──────── Datos disponibles ────────

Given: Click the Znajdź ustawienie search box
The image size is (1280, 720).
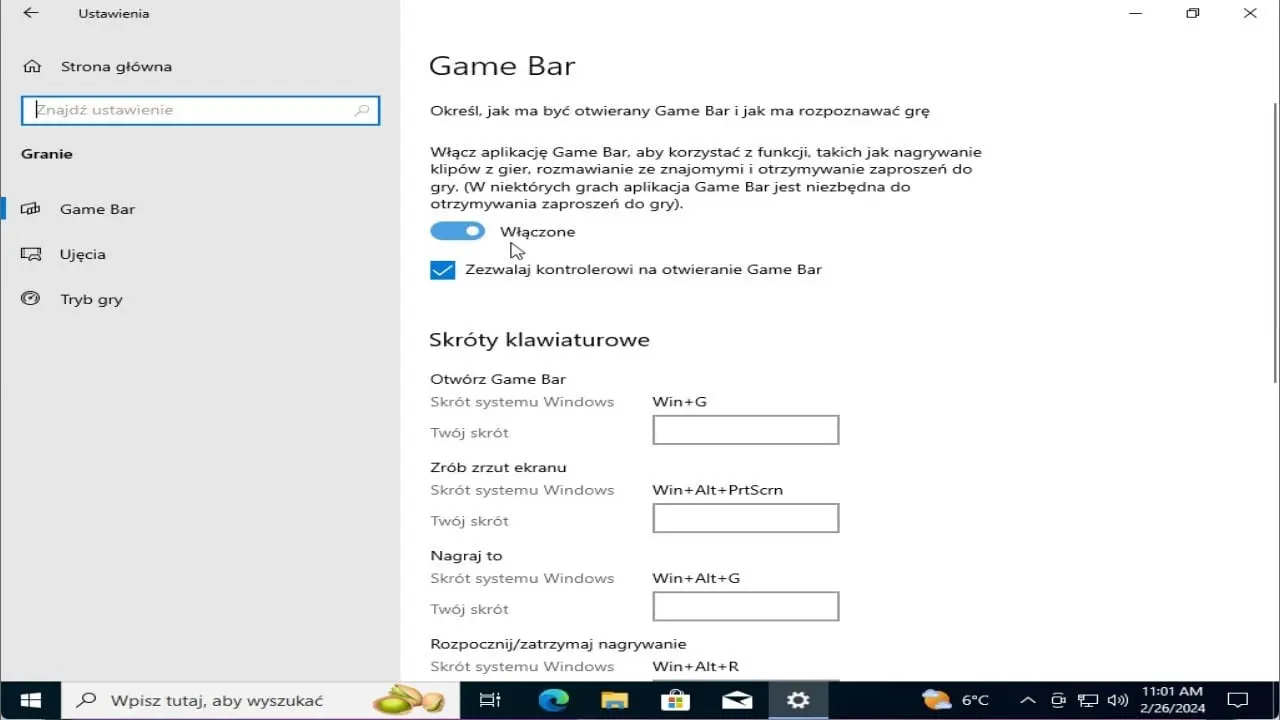Looking at the screenshot, I should click(x=200, y=110).
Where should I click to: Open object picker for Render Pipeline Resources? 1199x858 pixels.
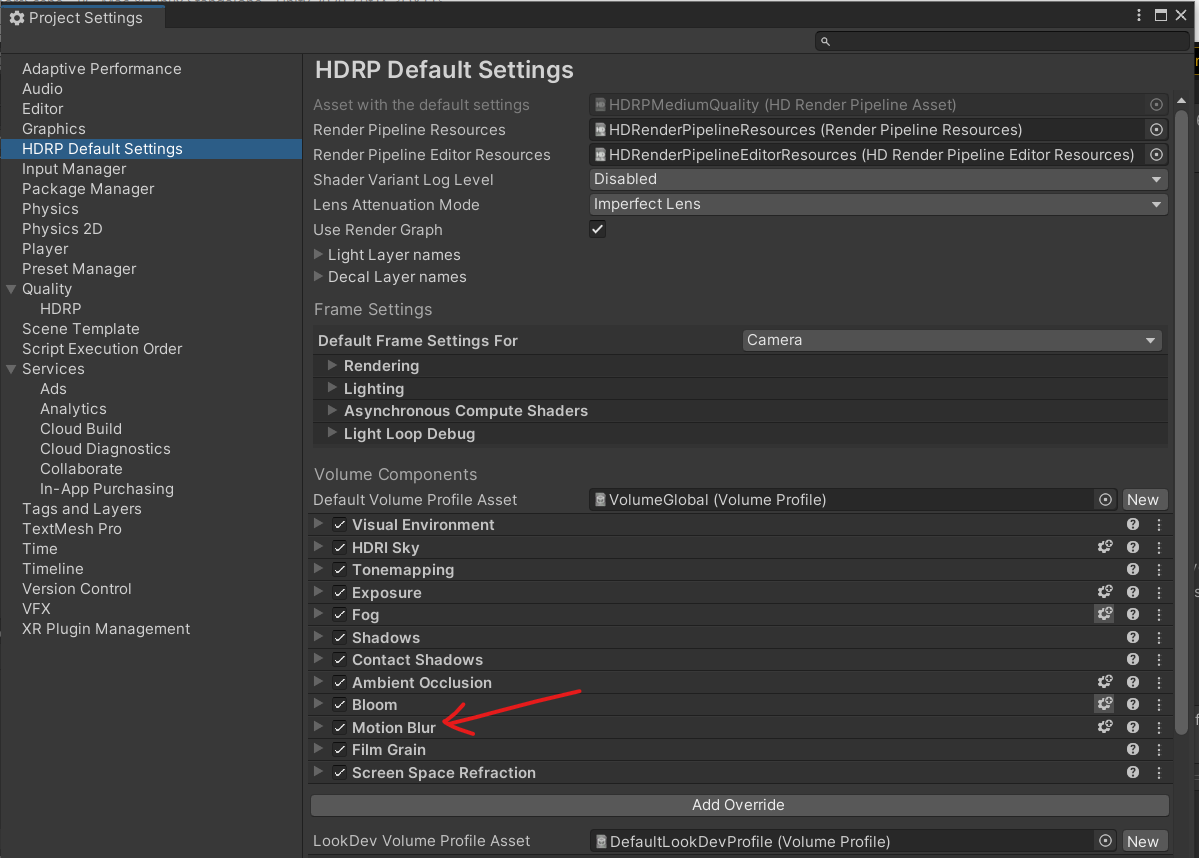pyautogui.click(x=1156, y=130)
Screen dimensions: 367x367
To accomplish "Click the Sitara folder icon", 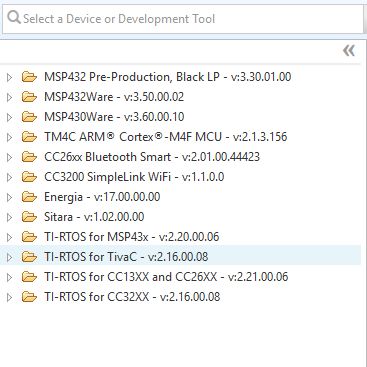I will coord(29,217).
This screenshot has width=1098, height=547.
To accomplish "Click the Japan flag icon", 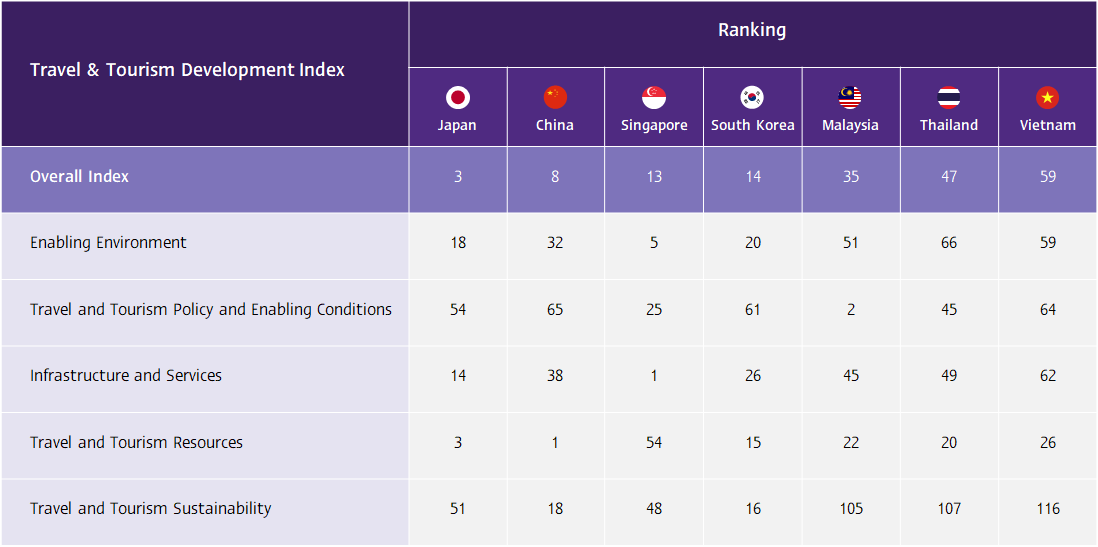I will 458,97.
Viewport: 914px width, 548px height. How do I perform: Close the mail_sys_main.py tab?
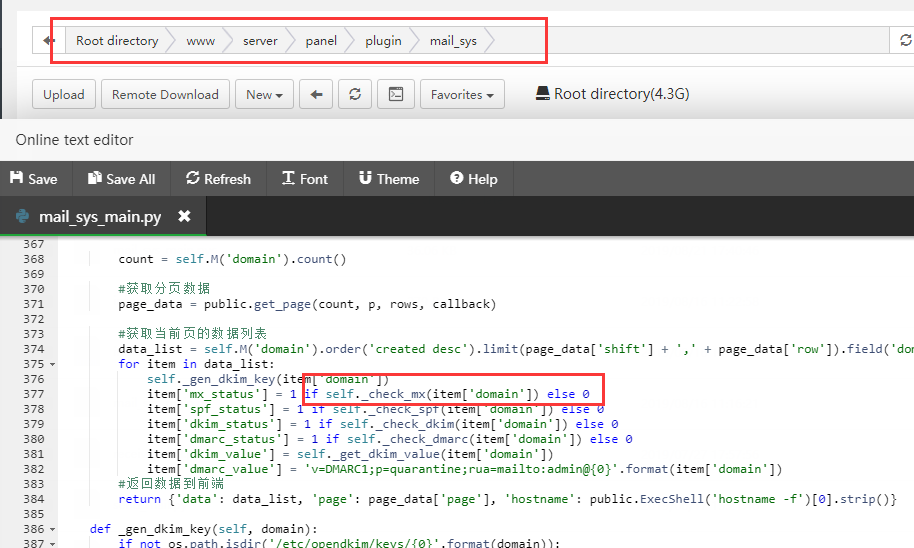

────────

[Tarea a realizar]: Enumera cada línea de los ítems en la que aparezca la palabra "width", copiándola completa.

[Solución del ejercicio]:
This screenshot has width=1098, height=547.
Viewport: 914px width, 548px height. How do I perform: Close the mail_sys_main.py tab?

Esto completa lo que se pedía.